THE NEXT DAY we returned to the quarry. We packed a picnic lunch so we could stay longer, maybe even all day. My mother, in the middle of writing an article, wasn’t paying much attention, but I told her we were going for a hike in the woods and might be gone a while.

“Don’t go near the highway,” she said, which was absurd, because the quarry was on the other side of town from the highway. “And take your cell phone in case you need me.”

“You got it.”

“You know you can count on us, Mrs. Robinson,” Cassie said.

We didn’t stop at Bell’s, and we didn’t stop at the Rite Aid, and when we passed the high school, Cassie gave Beckett the finger from too far away for him to see—“Just a precaution,” she said.

“Like warding off vampires with garlic,” I said.

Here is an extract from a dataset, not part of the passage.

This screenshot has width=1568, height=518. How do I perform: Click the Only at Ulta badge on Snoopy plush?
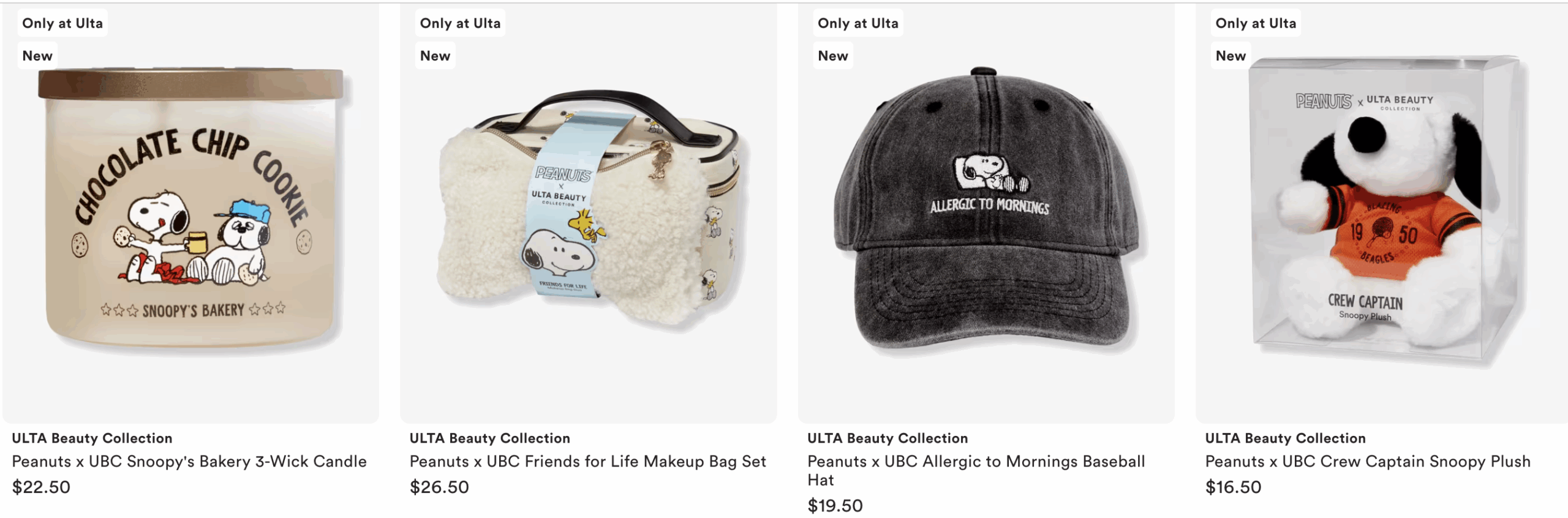(1256, 23)
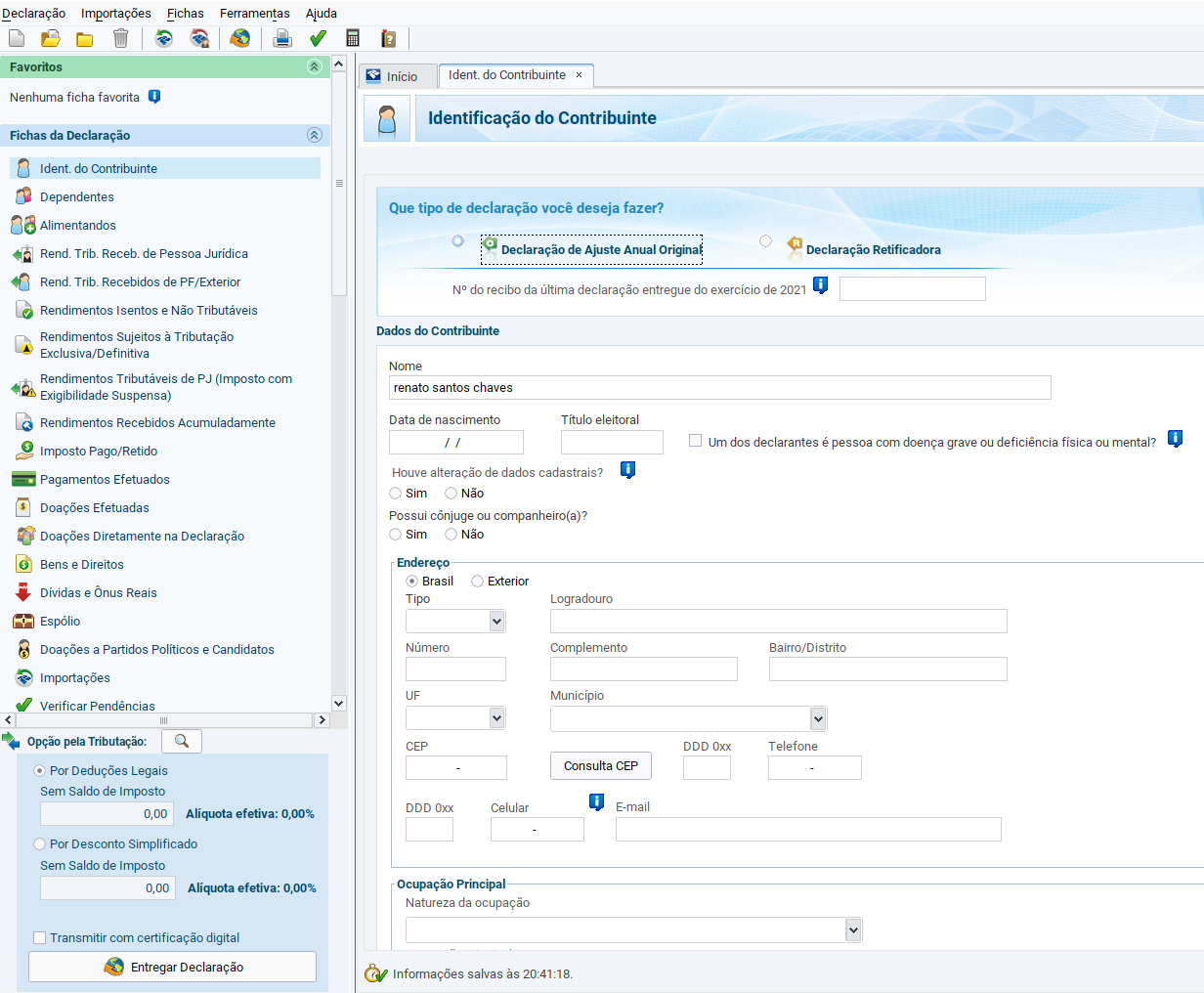
Task: Click the new declaration blank page icon
Action: tap(17, 38)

Turning off the road into the woods, up the trail to the quarry, was like stepping into a dream. Sweat ran down my spine between the hot backpack and my skin, and my fingers, striped red and white, were twice their normal size, but the shade and the rustling leaves made the heat bearable, and the rippling light shot wavery spots of sun onto unexpected patches of bark or mounds of leaves. The vegetation, green-and brown-smelling at the same time, filled our nostrils. The woods were at once very quiet and not quiet at all: things popped or flicked or thudded, birds chirped and hooted, the breeze spoke through the leaves. We stopped to listen, and Cassie pointed out that when a car passed back on the road, it sounded like a great wave at the shore.

As we approached the quarry, we could hear voices and the sound of splashing. Not buoyant kid splashing, boys doing cannonballs, but sedate splashing, and quiet, grown-up voices. Old Mr. Kirschbaum and his wife, we realized as we came near the water’s edge. Originally Austrian or something, they were formal and a little scary. He had a pointy gray beard and smoked a pipe—he didn’t have the pipe that day—and wore a blazer even in the summertime, so it was surprising to see him in a bathing suit, his saggy old man’s bosoms speckled with white hair. His elegant wife, Adele Kirschbaum, who taught piano to the talented kids like May Hwang, wore a black one-piece and an old-fashioned custard-colored bathing cap with a strap under the chin. When we arrived, she was swimming up and down, a careful matron’s breaststroke that didn’t involve putting her head anywhere near the water. (As Cassie said later, “What’s the crazy cap for, then? A fashion statement?”)

Cassie and I hung back in the trees. I started to whisper but Cassie put her finger to her lips. We both knew that Mr. Kirschbaum would be a stickler for rules—he was old, wasn’t he, and, crucially, Austrian—and he’d know that neither of us belonged to the quarry club. My mother had written an article a couple of years before decrying the private membership of what she felt should be public spaces, spaces in nature; so anybody who knew who I was (which the Kirschbaums would, being patients of my dad’s) would know that the Robinsons didn’t belong. As for Cassie, she just wasn’t the sort. They’d know that by looking at her. One of those things we were too young to know we knew, but we knew it just the same.

We froze for what seemed like minutes, then Cassie tapped me on the arm and began, with exaggerated steps, to retreat backward into the undergrowth.

“Around,” she mouthed, without making a sound. “Around to the asylum.”